Soaring ceilings, granite walls, and lush golds and blacks conveying classic New York greet diners. Epic overhead lights look like stylized parasols, while an open kitchen adds energy. Floor tiles quote Marco Polo’s diaries, fitting since the restaurant bridges East and West so seamlessly. (Restaurateur Jeffrey Chodorow’s early epiphany was that the menu here could expand boundaries: why not lobster mashed potatoes, or a Peking duck salad?)
Settle in and get comfortable as the warm and knowledgeable staff, some of whom have been here since the beginning, lead you through the intriguing options. There is a smart wine and beer list, joined by sophisticated cocktails and seasonal punches: opt for refreshing, like the Shiso & Watermelon, or intrigue, like the tantalizing spices in the Tamarind Punch, which blends cardamom and tequila.
The menu combines established classics and new temptations. (In many cases, they both come together—longstanding favorites have light updating to reflect the greater health awareness of today; the barbecued wild salmon, for example, still has the bright flavors of its Chinese mustard sauce and shiso pesto, but the dish now leads with the freshness of the fish.) There’s more Japanese influence, and a greater focus on the sourcing of premium ingredients.
Chodorow is still the driving force behind the creativity, with innovations like King Crab Dynamite, which puts sweet crabmeat, speckled with quinoa, over an addictive crispy rice crunch. You’ll see Chinese favorites get elevated, like spare ribs, using rich lamb and a sesame plum glaze. Vietnamese influence comes into the “Wokked Shaking Filet of Beef,” with greens, pear tomato, and the most tender beef you’ve ever tasted (sourced from Creekstone Farms, as is all the beef here).
China Grill is a great place for sharing, with a mix of small and large plates.

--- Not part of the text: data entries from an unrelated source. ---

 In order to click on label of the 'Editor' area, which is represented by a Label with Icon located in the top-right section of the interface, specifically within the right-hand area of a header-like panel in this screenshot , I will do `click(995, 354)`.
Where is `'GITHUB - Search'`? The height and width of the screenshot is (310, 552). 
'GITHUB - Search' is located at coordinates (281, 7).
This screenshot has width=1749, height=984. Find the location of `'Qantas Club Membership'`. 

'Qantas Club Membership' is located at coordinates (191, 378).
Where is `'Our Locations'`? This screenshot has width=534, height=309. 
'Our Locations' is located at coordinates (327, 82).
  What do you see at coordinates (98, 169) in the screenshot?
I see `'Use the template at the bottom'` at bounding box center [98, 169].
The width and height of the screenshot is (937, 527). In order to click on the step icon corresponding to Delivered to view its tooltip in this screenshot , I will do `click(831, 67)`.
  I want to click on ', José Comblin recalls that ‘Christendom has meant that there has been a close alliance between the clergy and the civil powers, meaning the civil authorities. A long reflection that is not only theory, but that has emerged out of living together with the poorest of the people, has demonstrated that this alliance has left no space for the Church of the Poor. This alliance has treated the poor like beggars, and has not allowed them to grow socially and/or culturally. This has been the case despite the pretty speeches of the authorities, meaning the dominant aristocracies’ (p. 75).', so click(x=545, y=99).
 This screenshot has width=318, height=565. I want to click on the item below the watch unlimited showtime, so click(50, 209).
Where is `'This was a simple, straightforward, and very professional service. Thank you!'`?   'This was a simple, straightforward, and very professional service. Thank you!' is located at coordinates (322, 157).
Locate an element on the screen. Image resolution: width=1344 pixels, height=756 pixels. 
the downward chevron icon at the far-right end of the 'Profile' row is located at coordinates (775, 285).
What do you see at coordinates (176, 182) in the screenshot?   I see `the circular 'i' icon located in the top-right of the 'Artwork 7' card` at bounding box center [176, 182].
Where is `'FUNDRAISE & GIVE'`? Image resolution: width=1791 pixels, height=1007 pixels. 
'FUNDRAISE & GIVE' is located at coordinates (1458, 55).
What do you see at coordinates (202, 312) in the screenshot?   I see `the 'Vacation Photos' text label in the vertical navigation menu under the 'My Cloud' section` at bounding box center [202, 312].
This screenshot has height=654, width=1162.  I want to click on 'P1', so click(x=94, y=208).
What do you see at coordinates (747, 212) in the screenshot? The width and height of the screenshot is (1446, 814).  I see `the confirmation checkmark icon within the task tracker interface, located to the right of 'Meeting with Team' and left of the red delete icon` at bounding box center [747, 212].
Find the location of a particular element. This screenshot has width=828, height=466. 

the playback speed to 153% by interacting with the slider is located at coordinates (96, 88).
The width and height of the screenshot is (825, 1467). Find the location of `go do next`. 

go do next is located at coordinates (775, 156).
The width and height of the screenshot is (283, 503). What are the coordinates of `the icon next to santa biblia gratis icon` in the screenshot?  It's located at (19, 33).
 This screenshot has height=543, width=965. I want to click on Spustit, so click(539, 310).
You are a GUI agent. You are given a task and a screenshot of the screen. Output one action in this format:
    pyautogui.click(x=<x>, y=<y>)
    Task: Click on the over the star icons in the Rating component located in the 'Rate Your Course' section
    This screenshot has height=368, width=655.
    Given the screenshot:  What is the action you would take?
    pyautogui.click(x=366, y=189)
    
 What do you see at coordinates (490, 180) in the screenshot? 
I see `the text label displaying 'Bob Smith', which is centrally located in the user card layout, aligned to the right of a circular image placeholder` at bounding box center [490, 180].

Don’t miss the skewers, tender octopus, or crispy wasabi shrimp, or rich pork belly set off by five-spice and sweet & sour cherry. A vegetarian can do very well here, too, as in the eggplant appetizer that plays crispness off the luxury of a creamy burrata, with a miso glaze and a hint of citrus that exemplify the subtle touches that make the food here stand out.
Those details also provide more evidence of a place that can pull off the neat trick of evolving with the times, while staying true to what it is.